### SOURCE
**********
# Sphagnum moss



## mbrutger (May 23, 2004)

does anyone know where to find some live sphagnum moss for sale?


----------



## Guest (Aug 5, 2004)

mbrutger said:


> does anyone know where to find some live sphagnum moss for sale?


I don't know where you can find alive stuff, but you can wet down the dried stuff and put it under lights and it will green up. I have a picture of some of mine. I will try and find it..


----------



## geckguy (Mar 8, 2004)

I have some that is alive, it is kept wet, and it is under two shoplight fixtures, it looks like pillow moss, except it is sphagnum.


----------



## Guest (Aug 6, 2004)

*sphagnum*

its fairly easy to rejuvinate brown sphagnum moss but sphagnum likes it really wet. as wet as java. it also needs high light i.e. on a windowsill with direct sunlight.............. or at least the scottish type does anyway, it can survive in tropical vivs though it looks really cool in the peat bogs up here where theres whole islands of sphagnum moss.


----------



## Dancing frogs (Feb 20, 2004)

I can pick the stuff till I puke(or until the mosquitos carry me away!) at my mom and dad's house in northern wisconisin. Maybee you just need to look around in the local bogs.


----------



## chuckpowell (May 12, 2004)

There use to be a place called Mosser Lee up in Wisconson somewhere that will sell and ship live sphagnum moss. I haven't order any in probably 15 years or so, but its a place to start looking.

Best,

Chuck


----------



## Jace King (May 5, 2004)

black jungle sells it, and our hardware store "the do it center" sells it for real cheap.
**********
### SOURCE DATA
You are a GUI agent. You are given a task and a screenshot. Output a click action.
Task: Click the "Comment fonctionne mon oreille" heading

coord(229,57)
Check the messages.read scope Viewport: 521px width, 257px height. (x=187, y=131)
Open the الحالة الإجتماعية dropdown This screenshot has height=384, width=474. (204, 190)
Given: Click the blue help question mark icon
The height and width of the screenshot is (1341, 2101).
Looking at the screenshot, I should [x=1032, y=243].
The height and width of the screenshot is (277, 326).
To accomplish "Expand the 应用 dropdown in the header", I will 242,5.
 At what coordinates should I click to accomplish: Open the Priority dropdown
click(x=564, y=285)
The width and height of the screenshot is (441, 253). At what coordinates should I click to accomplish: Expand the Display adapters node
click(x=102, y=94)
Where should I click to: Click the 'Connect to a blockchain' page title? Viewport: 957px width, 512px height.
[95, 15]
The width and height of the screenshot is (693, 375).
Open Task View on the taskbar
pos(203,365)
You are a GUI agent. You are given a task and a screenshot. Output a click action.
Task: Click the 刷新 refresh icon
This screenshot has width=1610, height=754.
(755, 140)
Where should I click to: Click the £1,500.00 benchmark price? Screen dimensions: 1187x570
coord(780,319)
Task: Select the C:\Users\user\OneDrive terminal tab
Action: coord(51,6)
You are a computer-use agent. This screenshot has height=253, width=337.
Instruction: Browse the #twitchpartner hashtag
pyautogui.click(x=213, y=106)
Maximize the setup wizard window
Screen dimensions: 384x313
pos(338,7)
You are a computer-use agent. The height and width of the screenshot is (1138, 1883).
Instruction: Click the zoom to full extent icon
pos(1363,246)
**********
### PROBLEM SET
- a) Output the lines of the records verbatim, starting with the line that contains "At what coordinates should I click to accomplish: Open" and going on through the line that contains "Action: coord(51,6)".
- b) Pick up the forum thread about sphagnum moss after its last sentence and continue it.
The forum thread and the records were drawn from unrelated sources.

### RESPONSES TO THE EXERCISE
- a)
 At what coordinates should I click to accomplish: Open the Priority dropdown
click(x=564, y=285)
The width and height of the screenshot is (441, 253). At what coordinates should I click to accomplish: Expand the Display adapters node
click(x=102, y=94)
Where should I click to: Click the 'Connect to a blockchain' page title? Viewport: 957px width, 512px height.
[95, 15]
The width and height of the screenshot is (693, 375).
Open Task View on the taskbar
pos(203,365)
You are a GUI agent. You are given a task and a screenshot. Output a click action.
Task: Click the 刷新 refresh icon
This screenshot has width=1610, height=754.
(755, 140)
Where should I click to: Click the £1,500.00 benchmark price? Screen dimensions: 1187x570
coord(780,319)
Task: Select the C:\Users\user\OneDrive terminal tab
Action: coord(51,6)

- b)
Jace


----------



## Guest (Aug 6, 2004)

Here is the picture...









The main thing is make sure you start with high quality long fiber sphagnum. is the best then, Chile, and then Wisconson.
I had a very hard time getting the Wisconson moss to green up.
The moss in the picture is New Zealand moss.


----------



## mindcrash (Mar 3, 2004)

Does it just green up or does it actually grow?


----------



## geckguy (Mar 8, 2004)

It actually grows.


----------



## mbrutger (May 23, 2004)

what's the stuff that grows on trees on the in the north west? Isn't that sphagnum also?


----------



## batrachiophyle (May 7, 2009)

yes, there is a species of Sphagnum which grows here in the northwest...[among many other temperate areas of the world] specifically, _Sphagnum squarrosum_...

i'm actually looking for some for my vivs. may hit up Molbeck's this weekend. [those of you in the greater Seattle area are more than likely familiar with Molbeck's out in Woodinville.. i love that place.]

anyone had experience with this species in a viv?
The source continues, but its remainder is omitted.